The Engine Under the Hood

Every neural network you have met in this book, the Committee, the Eyeball, the Attention Seeker, they all learn the same way: Gradient Descent.

But what actually computes the gradients? How does the computer know which knob to turn and by how much?

The answer is Autograd, automatic differentiation. And today, we are building one from scratch.

The Engine

The Idea

Remember the Blind Hiker from ML 7? He takes a step, checks if he went downhill, and adjusts.

Autograd is the eyes for the Blind Hiker. It tells him exactly which direction is downhill, for every single parameter, all at once.

Here is the trick:

You do a forward pass, feed data through the network, get a loss.
Autograd traces every operation (add, multiply, etc.) into a graph.
Then it walks backward through the graph (chain rule), computing how much each value contributed to the loss.

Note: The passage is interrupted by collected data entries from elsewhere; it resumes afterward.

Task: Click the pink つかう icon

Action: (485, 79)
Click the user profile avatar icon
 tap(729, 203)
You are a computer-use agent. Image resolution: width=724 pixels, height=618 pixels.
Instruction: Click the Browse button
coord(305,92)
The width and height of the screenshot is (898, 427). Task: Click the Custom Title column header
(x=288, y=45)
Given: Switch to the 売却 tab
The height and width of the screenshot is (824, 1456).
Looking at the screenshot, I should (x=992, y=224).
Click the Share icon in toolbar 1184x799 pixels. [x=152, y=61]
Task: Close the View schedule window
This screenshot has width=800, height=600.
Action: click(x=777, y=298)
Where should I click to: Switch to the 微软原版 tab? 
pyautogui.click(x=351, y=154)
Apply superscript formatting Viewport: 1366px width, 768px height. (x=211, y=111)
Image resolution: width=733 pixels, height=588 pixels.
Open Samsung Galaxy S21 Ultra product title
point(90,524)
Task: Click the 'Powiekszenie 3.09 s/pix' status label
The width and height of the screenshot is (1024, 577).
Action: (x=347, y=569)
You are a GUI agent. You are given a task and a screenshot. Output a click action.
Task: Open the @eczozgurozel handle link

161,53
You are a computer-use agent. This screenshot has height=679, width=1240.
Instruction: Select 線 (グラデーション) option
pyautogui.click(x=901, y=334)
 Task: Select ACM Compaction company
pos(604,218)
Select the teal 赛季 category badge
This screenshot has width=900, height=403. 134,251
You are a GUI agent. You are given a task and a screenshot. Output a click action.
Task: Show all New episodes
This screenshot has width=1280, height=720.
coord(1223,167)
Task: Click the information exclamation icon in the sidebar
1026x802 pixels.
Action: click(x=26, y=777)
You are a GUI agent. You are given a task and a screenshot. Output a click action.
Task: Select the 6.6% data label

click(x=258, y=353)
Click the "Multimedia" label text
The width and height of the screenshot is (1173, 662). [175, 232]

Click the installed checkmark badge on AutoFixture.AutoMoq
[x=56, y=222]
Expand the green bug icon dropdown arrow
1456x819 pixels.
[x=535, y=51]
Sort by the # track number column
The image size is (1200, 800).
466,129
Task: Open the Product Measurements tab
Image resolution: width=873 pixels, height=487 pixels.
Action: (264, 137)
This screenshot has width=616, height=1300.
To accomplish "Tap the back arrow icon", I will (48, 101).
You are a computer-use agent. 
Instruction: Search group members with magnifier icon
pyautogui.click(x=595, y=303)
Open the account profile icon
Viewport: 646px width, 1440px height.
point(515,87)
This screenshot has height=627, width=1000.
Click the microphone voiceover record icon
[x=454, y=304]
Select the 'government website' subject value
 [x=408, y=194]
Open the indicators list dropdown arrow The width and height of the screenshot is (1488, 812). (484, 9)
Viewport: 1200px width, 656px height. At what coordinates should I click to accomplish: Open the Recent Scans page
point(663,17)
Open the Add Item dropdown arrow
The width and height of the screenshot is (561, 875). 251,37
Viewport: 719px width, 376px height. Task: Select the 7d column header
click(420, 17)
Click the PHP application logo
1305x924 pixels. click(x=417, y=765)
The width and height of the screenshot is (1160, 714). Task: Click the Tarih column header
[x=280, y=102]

That is backpropagation. That is the entire magic.

Building a Value Class

We need a Value object that:

Holds a number
Remembers what created it (which operation, which inputs)
Can compute gradients backward

import math
 
class Value:
    def __init__(self, data, _children=(), _op=''):
        self.data = data
        self.grad = 0.0
        self._backward = lambda: None
        self._prev = set(_children)
        self._op = _op
 
    def __repr__(self):
        return f"Value(data={self.data:.4f}, grad={self.grad:.4f})"
 
    def __add__(self, other):
        other = other if isinstance(other, Value) else Value(other)
        out = Value(self.data + other.data, (self, other), '+')
 
        def _backward():
            self.grad += out.grad
            other.grad += out.grad
        out._backward = _backward
        return out
 
    def __mul__(self, other):
        other = other if isinstance(other, Value) else Value(other)
        out = Value(self.data * other.data, (self, other), '*')
 
        def _backward():
            self.grad += other.data * out.grad
            other.grad += self.data * out.grad
        out._backward = _backward
        return out
 
    def tanh(self):
        t = math.tanh(self.data)
        out = Value(t, (self,), 'tanh')
 
        def _backward():
            self.grad += (1 - t**2) * out.grad
        out._backward = _backward
        return out
 
    def __pow__(self, other):
        out = Value(self.data**other, (self,), f'**{other}')
 
        def _backward():
            self.grad += (other * self.data**(other-1)) * out.grad
        out._backward = _backward
        return out
 
    def __neg__(self):
        return self * -1
 
    def __sub__(self, other):
        return self + (-other)
 
    def __truediv__(self, other):
        return self * other**-1
 
    def __radd__(self, other):
        return self + other
 
    def __rmul__(self, other):
        return self * other
 
    def backward(self):
        topo = []
        visited = set()
        def build_topo(v):
            if v not in visited:
                visited.add(v)
                for child in v._prev:
                    build_topo(child)
                topo.append(v)
        build_topo(self)
 
        self.grad = 1.0
        for v in reversed(topo):
            v._backward()

That is it. About 70 lines. This is the entire engine that powers neural networks.

Let's Test It

# Build a tiny expression
a = Value(2.0)
b = Value(-3.0)
c = Value(10.0)
 
d = a * b + c  # d = 2*(-3) + 10 = 4
d.backward()
 
print(f"d = {d}")         # Value(data=4.0000, grad=1.0000)
print(f"a.grad = {a.grad}")  # -3.0 (how much d changes if a changes)
print(f"b.grad = {b.grad}")  #  2.0
print(f"c.grad = {c.grad}")  #  1.0

a.grad = -3.0 means: "if you increase a by a tiny bit, d goes down by 3x that amount." That is a gradient. That is what PyTorch computes for millions of parameters.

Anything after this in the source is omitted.